Shorn of the visuals^ Lux does not have much to recommend it, in my view.  I love ambient music, but it needs to do more for me than just glide on by, which almost all of this LP does.  There are some embellishments here and there, some low piano notes, a bit of gentle noodling on the glockenspiel, a key change or two, but it all strikes me as pretty watery soup.  I can detect nothing new here. The best sounds and passages recall Ambient 1, or even Ambient 2 but without the first splash of originality that gilds the experience of listening to them, Lux is a mirror image of them at best.

The track titles

There’s nothing bad here, but I am afraid that Lux commits the cardinal sin of ambient music^^, the one thing it cannot afford to do, which is to be boring.  I am happy to accept that this may simply be down to the inferior size of my own brain and a consequent inability to comprehend this music in the requisite five dimensions, but I’m still left lacking here.

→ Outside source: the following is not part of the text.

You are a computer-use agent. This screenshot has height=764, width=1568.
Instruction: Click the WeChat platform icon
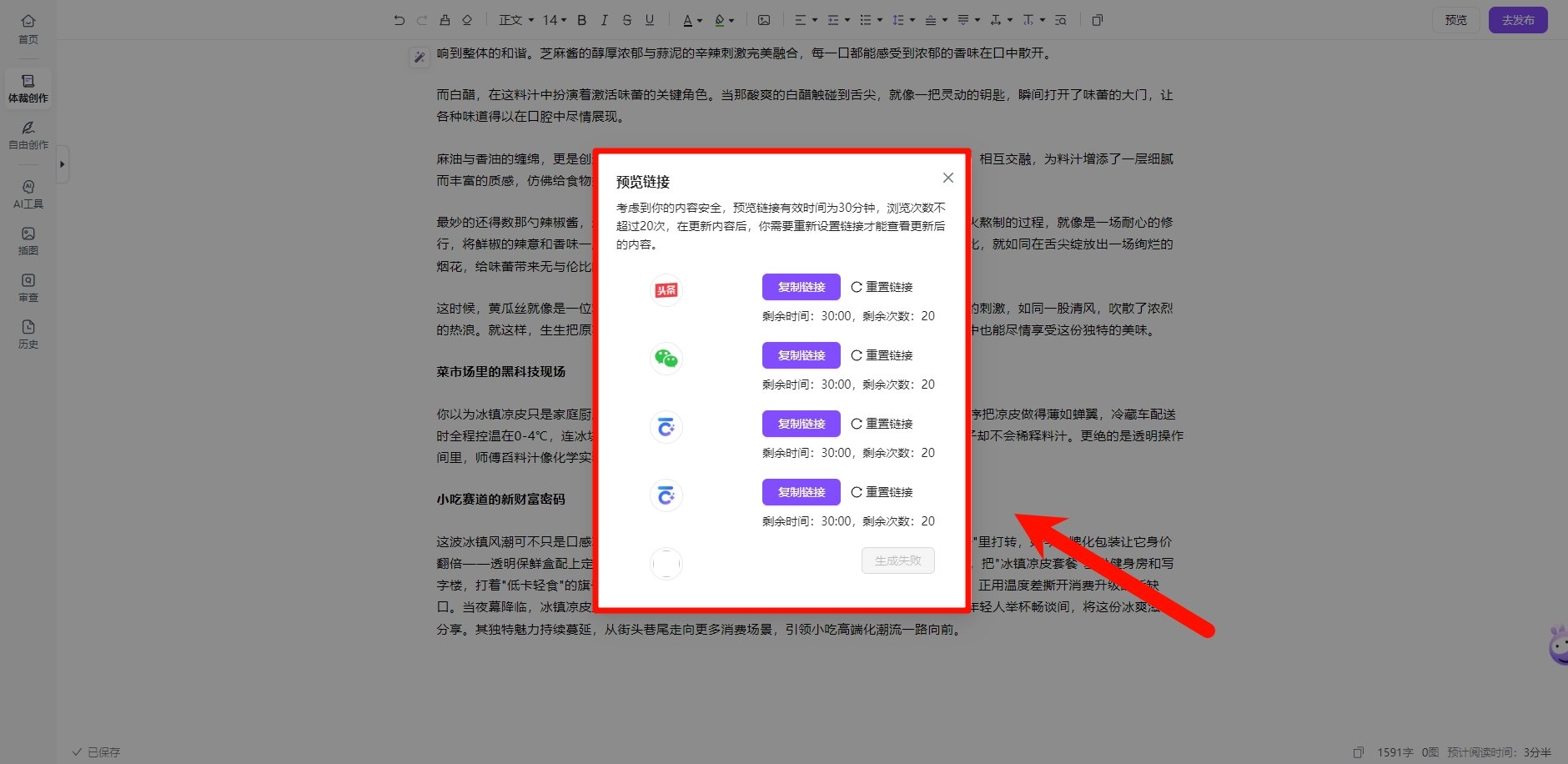click(666, 359)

The lone and the level walls stretch far away.

587 Down.

*I secretly hope that the titles are actually outrageous obscenities in a language devised by Eno entirely for his own amusement one wet afternoon.

**see what I did there?

^I did try to hold a print up in front of my eyes for the duration of each piece, but my arms got tired.

^^apart from the whale song thing, that’s a biggie too.